> **WHAT TO DO**
Among the lines below, keep only those from the one containing "Image resolution: width=1030" through the one containing "Task: Check Use Material Attributes option", and reproduce them exactly.
——
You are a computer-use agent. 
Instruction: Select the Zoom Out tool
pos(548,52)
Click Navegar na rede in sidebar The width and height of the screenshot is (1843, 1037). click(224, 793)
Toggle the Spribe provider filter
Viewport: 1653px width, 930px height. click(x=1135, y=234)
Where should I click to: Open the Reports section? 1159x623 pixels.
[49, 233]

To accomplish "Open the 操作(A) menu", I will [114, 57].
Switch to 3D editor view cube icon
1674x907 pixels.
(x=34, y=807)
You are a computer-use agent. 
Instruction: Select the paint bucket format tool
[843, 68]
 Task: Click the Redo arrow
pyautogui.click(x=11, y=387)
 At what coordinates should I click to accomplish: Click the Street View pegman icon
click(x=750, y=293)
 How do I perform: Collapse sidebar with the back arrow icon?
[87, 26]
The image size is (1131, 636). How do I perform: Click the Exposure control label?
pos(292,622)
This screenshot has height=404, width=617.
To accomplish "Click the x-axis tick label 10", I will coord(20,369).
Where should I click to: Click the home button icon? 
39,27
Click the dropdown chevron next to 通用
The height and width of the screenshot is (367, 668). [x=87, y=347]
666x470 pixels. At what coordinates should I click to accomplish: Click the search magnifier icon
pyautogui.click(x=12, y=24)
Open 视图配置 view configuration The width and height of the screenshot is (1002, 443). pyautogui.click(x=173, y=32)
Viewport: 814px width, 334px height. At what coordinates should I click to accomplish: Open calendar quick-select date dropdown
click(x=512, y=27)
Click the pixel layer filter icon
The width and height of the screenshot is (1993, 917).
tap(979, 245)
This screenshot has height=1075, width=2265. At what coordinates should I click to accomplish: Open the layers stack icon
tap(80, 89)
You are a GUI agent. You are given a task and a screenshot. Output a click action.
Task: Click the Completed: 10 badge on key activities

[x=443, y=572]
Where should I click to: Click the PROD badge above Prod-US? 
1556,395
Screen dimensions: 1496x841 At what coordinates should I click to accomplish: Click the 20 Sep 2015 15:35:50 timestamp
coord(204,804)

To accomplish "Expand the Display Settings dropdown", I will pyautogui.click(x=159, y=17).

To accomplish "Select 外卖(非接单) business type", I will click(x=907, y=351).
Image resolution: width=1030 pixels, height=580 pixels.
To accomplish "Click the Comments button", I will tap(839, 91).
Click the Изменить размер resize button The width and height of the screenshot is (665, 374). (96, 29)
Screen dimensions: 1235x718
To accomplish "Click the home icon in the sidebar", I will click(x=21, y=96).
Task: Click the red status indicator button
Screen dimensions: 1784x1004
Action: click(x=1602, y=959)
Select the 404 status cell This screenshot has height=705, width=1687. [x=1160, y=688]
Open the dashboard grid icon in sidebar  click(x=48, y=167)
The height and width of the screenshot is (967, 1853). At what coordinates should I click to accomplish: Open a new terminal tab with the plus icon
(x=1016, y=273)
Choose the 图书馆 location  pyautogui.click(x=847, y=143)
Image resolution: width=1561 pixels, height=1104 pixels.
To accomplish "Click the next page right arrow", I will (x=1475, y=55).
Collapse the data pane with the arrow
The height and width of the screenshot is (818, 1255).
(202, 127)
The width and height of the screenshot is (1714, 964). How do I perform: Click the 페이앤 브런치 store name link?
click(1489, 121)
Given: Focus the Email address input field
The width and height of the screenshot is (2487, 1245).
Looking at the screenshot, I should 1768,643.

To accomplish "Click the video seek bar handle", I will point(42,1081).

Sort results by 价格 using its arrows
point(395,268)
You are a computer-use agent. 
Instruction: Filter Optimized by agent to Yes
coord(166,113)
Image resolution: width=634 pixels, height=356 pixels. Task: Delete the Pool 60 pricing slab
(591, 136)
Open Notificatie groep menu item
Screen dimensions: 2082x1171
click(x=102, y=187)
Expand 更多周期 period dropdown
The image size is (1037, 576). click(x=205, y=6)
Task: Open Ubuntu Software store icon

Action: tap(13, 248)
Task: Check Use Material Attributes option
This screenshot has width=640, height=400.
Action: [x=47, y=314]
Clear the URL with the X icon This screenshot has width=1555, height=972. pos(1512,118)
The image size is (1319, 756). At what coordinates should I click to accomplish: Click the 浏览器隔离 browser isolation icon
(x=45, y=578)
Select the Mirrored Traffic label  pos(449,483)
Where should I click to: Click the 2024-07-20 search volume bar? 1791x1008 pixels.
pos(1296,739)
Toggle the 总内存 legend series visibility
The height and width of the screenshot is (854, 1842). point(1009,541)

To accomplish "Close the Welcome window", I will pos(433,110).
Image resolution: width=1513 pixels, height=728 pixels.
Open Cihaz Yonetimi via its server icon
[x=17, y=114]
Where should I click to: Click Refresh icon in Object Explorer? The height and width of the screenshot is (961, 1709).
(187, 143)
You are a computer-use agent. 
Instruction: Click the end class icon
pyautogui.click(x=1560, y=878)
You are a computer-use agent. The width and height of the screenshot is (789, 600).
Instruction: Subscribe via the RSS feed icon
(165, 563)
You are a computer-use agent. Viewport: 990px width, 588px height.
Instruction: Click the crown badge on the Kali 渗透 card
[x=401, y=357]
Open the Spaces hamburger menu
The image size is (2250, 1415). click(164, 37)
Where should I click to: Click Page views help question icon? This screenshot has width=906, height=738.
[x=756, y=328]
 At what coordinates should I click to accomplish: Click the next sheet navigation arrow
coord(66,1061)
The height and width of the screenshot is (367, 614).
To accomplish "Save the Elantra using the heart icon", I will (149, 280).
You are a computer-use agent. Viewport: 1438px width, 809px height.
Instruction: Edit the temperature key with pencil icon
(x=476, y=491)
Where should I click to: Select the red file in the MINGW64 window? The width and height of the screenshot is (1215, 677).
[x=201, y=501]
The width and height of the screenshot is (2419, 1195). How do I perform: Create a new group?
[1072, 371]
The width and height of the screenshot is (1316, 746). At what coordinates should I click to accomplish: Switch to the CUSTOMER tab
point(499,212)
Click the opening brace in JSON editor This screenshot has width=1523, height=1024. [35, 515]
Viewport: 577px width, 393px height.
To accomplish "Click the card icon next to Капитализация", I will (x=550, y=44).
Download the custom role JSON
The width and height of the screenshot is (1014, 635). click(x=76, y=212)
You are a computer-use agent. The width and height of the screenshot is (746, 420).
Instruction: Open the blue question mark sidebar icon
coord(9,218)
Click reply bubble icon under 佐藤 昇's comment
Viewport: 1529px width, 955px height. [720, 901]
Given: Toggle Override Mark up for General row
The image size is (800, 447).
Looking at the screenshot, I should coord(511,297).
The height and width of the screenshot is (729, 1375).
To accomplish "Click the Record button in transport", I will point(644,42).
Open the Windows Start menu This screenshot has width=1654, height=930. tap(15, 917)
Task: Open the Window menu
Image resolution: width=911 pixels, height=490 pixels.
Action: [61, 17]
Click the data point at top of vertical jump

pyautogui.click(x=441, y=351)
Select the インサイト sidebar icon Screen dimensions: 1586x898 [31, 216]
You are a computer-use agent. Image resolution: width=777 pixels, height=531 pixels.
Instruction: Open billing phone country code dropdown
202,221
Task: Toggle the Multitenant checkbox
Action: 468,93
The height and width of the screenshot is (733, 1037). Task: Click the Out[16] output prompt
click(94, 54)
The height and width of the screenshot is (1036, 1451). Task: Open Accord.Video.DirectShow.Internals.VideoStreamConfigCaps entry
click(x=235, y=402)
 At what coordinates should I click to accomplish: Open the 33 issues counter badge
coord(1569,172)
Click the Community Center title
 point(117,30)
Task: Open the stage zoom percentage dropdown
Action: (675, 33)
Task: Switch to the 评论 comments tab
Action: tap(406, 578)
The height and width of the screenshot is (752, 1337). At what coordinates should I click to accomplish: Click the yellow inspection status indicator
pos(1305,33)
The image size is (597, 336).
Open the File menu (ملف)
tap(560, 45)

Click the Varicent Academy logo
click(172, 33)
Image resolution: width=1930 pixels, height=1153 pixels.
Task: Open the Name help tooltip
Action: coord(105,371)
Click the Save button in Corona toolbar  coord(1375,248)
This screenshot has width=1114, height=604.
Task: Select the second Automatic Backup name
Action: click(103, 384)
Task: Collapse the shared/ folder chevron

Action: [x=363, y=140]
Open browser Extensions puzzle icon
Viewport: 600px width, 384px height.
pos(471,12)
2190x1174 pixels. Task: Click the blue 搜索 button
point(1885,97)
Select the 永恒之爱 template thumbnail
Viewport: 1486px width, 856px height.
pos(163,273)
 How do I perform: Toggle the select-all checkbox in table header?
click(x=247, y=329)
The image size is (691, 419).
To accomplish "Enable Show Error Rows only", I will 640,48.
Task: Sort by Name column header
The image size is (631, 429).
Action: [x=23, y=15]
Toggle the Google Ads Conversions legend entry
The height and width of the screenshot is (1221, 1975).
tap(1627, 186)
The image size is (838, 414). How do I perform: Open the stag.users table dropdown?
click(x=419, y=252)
——
> **YOUR RESPONSE**
Image resolution: width=1030 pixels, height=580 pixels.
To accomplish "Click the Comments button", I will tap(839, 91).
Click the Изменить размер resize button The width and height of the screenshot is (665, 374). (96, 29)
Screen dimensions: 1235x718
To accomplish "Click the home icon in the sidebar", I will click(x=21, y=96).
Task: Click the red status indicator button
Screen dimensions: 1784x1004
Action: click(x=1602, y=959)
Select the 404 status cell This screenshot has height=705, width=1687. [x=1160, y=688]
Open the dashboard grid icon in sidebar  click(x=48, y=167)
The height and width of the screenshot is (967, 1853). At what coordinates should I click to accomplish: Open a new terminal tab with the plus icon
(x=1016, y=273)
Choose the 图书馆 location  pyautogui.click(x=847, y=143)
Image resolution: width=1561 pixels, height=1104 pixels.
To accomplish "Click the next page right arrow", I will (x=1475, y=55).
Collapse the data pane with the arrow
The height and width of the screenshot is (818, 1255).
(202, 127)
The width and height of the screenshot is (1714, 964). How do I perform: Click the 페이앤 브런치 store name link?
click(1489, 121)
Given: Focus the Email address input field
The width and height of the screenshot is (2487, 1245).
Looking at the screenshot, I should 1768,643.

To accomplish "Click the video seek bar handle", I will point(42,1081).

Sort results by 价格 using its arrows
point(395,268)
You are a computer-use agent. 
Instruction: Filter Optimized by agent to Yes
coord(166,113)
Image resolution: width=634 pixels, height=356 pixels. Task: Delete the Pool 60 pricing slab
(591, 136)
Open Notificatie groep menu item
Screen dimensions: 2082x1171
click(x=102, y=187)
Expand 更多周期 period dropdown
The image size is (1037, 576). click(x=205, y=6)
Task: Open Ubuntu Software store icon

Action: tap(13, 248)
Task: Check Use Material Attributes option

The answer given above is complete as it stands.